The devotee wove these eleven sayings into a coherent spiritual statement or testament which he understood the Elder to have been making, little by little, during the last four years of his life. The Ohio Reading of the Sayings of the Elder of Isu is as follows:
(1) What we seek is not in any object or experience of our mortal life. We live among appearances, on the verge of the Spiritual Truth. (2) We must be as ready for it as it is ready for us, for (3) it will come when we least expect it. Our perception of the Truth is sudden as a lightning flash, but (4) the Truth itself is eternal and unchanging. (5) Indeed we must positively and hopefully, in a spirit of affirmation, (6) continually ask when, when shall we find what we seek? (7) For the Truth is the medicine for our soul, the knowledge of absolute goodness. (8, 9) It may come very soon. Perhaps it is coming even now in this moment. (10) Its warmth and brightness are as those of the sun, but the sun will perish (11) and the Truth will not perish. Never will the warmth, the brightness, the goodness of the Truth cease or fail us.

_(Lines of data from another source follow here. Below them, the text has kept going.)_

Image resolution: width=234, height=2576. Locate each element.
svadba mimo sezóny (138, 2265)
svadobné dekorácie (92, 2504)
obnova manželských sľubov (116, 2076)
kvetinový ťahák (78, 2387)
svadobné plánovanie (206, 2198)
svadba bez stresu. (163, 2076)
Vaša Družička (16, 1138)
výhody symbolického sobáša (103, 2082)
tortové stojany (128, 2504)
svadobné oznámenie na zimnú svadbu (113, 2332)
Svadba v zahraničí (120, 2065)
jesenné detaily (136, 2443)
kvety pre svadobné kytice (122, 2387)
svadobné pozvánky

Another interpretation of the Sayings may be made by referring to the circumstances in which the Elder spoke, faithfully recorded by the devotee from Ohio, whose patience was equaled only by the Elder’s:
1. Spoken in an undertone as the Elder looked through a chest of clothing and ornaments.
2. Spoken to a group of children on the morning of a ceremony.
3. Said with a laugh in greeting the Elder’s younger sister, returned from a long trip.
4. Spoken the day after the burial of the Elder’s sister.
5. Said while embracing the Elder’s brother-in-law some days after the funeral.
6. Asked of an Asonu “doctor” who was making a “spirit-body” drawing in white and black sand for the Elder. These drawings seem to be both curative and diagnostic, but we know very little about them. The observer states that the doctor’s answer was a short curving line drawn outward from the navel of the spirit-body figure. This, however, may be only the observer’s reading of what was not an answer at all.
7. Said to a child who had woven a reed mat.
8. Spoken in answer to a young grandchild who asked, “Will you be at the big feast, Grandmother?”